Bevacizumab (
Avastin, Genetech/Roche) is an
anti-angiogenic drug approved for treating patients with
malignant gliomas that reduces
edema and mass effect, but has been suggested to promote multifocal
tumor spread within the brain. Patients with systemic
malignancies are also treated with
bevacizumab, but there is limited information regarding effects of the
drug on the neuroimaging or neuropathological features of metastatic
CNS disease. We report 2 patients with
non-small cell lung carcinomas who had received
bevacizumab for their systemic
cancers and then developed cognitive deficits consistent with white matter
dementia. Diagnosis of
leptomeningeal carcinomatosis (LC) was confounded and delayed by the finding of atypical neuroimaging features, including minimal to absent leptomeningeal enhancement and unusual perivascular and punctate hemorrhagic lesions and multifocal subgyral signal abnormalities suspicious for
vasculitis or small vessel vasculopathy.
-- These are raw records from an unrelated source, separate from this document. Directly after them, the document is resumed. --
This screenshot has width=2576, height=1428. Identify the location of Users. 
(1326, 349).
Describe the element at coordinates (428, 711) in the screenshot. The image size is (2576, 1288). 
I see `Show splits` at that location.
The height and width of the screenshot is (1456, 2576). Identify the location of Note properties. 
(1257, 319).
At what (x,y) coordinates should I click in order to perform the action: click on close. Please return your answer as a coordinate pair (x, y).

Neuropathological assessment confirmed LC but, in the autopsy case also disclosed extraordinary perivascular spread of individual metastatic
tumor cells to the depth of capillaries. The pattern was reminiscent of vascular "cooption" by
tumor seen in experimental animals in preclinical trials of
bevacizumab. Small
infarctions were associated with perivascular
tumor and vasculopathy, unusual features of LC in patients who do not receive
bevacizumab. In the biopsied patient, multiple perivascular
tumor nodules were identified in superficial cortex. In these two patients,
bevacizumab appeared to alter neuroimaging characteristics of LC, confounded diagnosis and possibly also influenced the pattern of
tumor spread of LC. More cases will need to be studied to confirm this latter finding.